Javier Rada/Alfonso Cobo

La toponimia puede ser muy divertida. Hay una gran cantidad de lugares que por accidentes fonéticos y evolución lingüística parecen designar cualidades fuera de tono

La primera ley de los municipios con nombres curiosos, peculiares o extravagantes es esta: hayas nacido en Vagina (localidad rusa que produce esta confusión anatómica cuando se lee en castellano), o en La Pera (así se llama un divertido pueblo de Girona), o en Comerccacca (un lugar escatológico de Perú solo por atracción fonética entre la lengua indígena y el castellano)… siempre deberás tomártelo con buen humor.

La segunda ley es más delicada y va dirigida al turista. Si visitas estos pueblos, nunca robes el cartel del municipio u organices despedidas de soltero en él (como les ha ocurrido a los vecinos de Vilapene, en Lugo, o de Fucking, un pequeño municipio austriaco hoy llamado Fugging, precisamente por lo hartos que estaban de la «invasión de curiosos»). Si te haces un selfie en la señal de carretera, hazlo con disimulo…

Una vez avisado, sé bienvenido a este viaje. Escucha (pueblo de Teruel) y ponte en Orbita (está en Ávila). Tenemos un Plan (Huesca) digno de Villanueva del Trabuco (Málaga). De loquísimos nombres propios irá la Cosa (Teruel).

Juntos, lo imaginaremos como un road trip por aquellos topónimos que nos provoquen un verdadero Tembleque (Toledo), lugares en los que nadie nos de un Dólar por su nombre (así se llama una localidad del Lejano Oeste granadino, topónimo romano con influencia árabe que nada tiene que ver con la moneda de los Estados Unidos).

En el mundo hay topónimos bellos, como Alquezar o Samarcanda; títulos señoriales, como Talavera de la Reina (Toledo); apelativos sin efusividad, como Rueda (Valladolid); y lugares que osan llamarse Cenicero (La Rioja) o Putaendo (Chile).

Y todo por una homonimia, paronimia o polisemia traviesa.

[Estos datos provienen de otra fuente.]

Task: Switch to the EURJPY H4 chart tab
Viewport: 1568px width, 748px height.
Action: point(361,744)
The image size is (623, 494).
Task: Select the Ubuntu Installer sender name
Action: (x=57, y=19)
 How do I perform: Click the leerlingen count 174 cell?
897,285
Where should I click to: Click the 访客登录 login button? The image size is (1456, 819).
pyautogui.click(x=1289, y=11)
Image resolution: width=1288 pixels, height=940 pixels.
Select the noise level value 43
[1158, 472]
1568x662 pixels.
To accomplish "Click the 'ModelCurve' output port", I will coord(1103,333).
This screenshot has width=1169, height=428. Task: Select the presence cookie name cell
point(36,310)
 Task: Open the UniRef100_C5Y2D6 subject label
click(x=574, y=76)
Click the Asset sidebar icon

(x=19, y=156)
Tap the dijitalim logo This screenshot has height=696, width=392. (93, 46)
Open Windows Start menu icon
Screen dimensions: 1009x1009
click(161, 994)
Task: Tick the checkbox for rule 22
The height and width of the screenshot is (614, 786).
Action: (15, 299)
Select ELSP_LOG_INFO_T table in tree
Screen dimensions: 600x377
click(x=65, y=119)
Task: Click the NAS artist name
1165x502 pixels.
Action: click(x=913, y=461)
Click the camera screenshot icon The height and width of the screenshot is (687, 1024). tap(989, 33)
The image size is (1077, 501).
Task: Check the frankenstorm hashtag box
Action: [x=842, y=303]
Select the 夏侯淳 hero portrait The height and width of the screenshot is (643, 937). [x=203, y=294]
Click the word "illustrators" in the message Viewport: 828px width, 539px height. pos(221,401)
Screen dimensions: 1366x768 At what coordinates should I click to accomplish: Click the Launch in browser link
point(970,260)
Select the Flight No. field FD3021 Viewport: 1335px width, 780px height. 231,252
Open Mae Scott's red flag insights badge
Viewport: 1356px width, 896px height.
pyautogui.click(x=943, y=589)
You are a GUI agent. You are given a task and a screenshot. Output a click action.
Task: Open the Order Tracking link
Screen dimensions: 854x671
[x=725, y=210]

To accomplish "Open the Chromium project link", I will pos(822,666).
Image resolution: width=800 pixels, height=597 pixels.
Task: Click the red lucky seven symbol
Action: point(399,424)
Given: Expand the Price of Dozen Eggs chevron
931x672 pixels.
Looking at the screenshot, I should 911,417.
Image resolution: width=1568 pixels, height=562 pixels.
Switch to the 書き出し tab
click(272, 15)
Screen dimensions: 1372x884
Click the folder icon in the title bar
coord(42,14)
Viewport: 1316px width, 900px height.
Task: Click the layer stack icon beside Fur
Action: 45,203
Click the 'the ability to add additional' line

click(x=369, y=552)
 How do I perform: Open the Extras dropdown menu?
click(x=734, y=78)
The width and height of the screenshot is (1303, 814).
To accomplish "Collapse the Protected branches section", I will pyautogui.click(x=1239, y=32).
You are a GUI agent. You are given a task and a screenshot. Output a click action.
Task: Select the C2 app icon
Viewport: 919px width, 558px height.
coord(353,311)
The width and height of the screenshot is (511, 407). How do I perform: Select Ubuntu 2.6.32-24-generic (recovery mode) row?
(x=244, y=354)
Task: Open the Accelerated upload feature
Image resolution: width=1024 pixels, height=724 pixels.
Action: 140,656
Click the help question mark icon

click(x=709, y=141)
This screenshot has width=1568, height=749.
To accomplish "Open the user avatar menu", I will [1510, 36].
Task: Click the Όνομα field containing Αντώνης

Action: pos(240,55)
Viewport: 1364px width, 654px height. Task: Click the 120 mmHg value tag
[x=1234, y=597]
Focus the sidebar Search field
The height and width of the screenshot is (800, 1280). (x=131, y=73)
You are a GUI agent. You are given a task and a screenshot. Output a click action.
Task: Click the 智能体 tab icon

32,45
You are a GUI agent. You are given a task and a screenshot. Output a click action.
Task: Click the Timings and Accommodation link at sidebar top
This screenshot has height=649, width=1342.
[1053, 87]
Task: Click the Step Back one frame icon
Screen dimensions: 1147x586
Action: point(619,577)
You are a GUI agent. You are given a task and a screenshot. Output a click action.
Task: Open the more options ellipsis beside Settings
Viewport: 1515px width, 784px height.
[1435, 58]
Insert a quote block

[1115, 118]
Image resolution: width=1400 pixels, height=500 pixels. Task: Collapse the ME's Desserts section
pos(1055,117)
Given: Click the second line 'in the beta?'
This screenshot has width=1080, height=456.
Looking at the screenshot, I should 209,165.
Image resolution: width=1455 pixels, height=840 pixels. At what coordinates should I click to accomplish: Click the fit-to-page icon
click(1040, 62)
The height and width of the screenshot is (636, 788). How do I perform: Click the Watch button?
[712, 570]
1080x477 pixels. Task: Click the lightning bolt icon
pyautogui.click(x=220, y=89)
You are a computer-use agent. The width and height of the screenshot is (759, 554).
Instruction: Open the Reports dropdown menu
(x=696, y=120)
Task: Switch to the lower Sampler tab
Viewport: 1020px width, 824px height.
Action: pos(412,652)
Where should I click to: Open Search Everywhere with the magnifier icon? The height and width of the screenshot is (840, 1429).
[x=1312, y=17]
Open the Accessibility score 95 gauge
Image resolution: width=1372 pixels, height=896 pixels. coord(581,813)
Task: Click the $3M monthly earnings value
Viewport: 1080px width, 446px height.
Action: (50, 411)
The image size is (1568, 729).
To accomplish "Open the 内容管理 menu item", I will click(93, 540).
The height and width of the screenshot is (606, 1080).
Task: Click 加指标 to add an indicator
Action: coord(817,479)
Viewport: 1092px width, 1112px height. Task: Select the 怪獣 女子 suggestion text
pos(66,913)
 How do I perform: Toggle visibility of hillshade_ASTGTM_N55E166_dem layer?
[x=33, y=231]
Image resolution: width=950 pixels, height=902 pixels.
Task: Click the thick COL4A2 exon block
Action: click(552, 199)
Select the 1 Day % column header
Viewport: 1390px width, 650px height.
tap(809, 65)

Una evolución fonética o morfológica. Un término reconvertido en chascarrillo, orgullo o vergüenza del Malvecino (este es un topónimo muy típico en el entorno hispánico).

Nos acompañarán en este viaje Jairo Javier García, autor del Atlas toponímico de España, riguroso académico que confiesa que a veces se hace autofotos en las puertas de estos municipios. Iremos junto a Emilio Nieto, autor del Breve diccionario de topónimos españoles, experto que delata la misma afición (la última foto se la hizo en Calamocos, municipio de León). Ambos están ahora inmerso en un vasto proyecto de toponimia general, el Toponomásticon Hispaniae, que aúna por primera vez equipos de toda España (la toponimia suele ser un espacio muy regional y especializado).

Ellos pondrán el sentido común en nuestra ruta, pues a este cronista, como les ocurre a los neófitos, le resulta difícil utilizar la razón. «Siempre se suele decir que los topónimos significan esto o lo otro, pero, en realidad, no significan, no tienen significado denotativo, lo que hacen es designar», advierte García. Además, «son millones los que tenemos, porque no solo hablamos de poblaciones o macrotopónimos, cualquier terreno, una finca, tiene el suyo y, siendo tantos, la evolución fonética ha hecho que haya esas homonimias junto a la etimología popular», aclara Nieto.

Tenemos la manía de mezclar las etimologías con las imaginaciones más variopintas. Si desconocemos una Cosa (Teruel), la llenamos de leyendas. Primer principio aprendido: casi nunca es lo que parece. Pero, señores lingüistas, ¡no me Jódar (Jaén)! Las imágenes se suceden en nuestro Cabezón de la Sal (Cantabria) cuando leemos, por ejemplo, que un municipio se llama Kagar en Alemania. Y peor se pone el asunto si vemos que dicho Kagar está solo a una hora de la pedanía de Repente, si comprobamos, estupefactos, que en la Vía Michelin aparece una ruta que se llama «De Repente a Kagar».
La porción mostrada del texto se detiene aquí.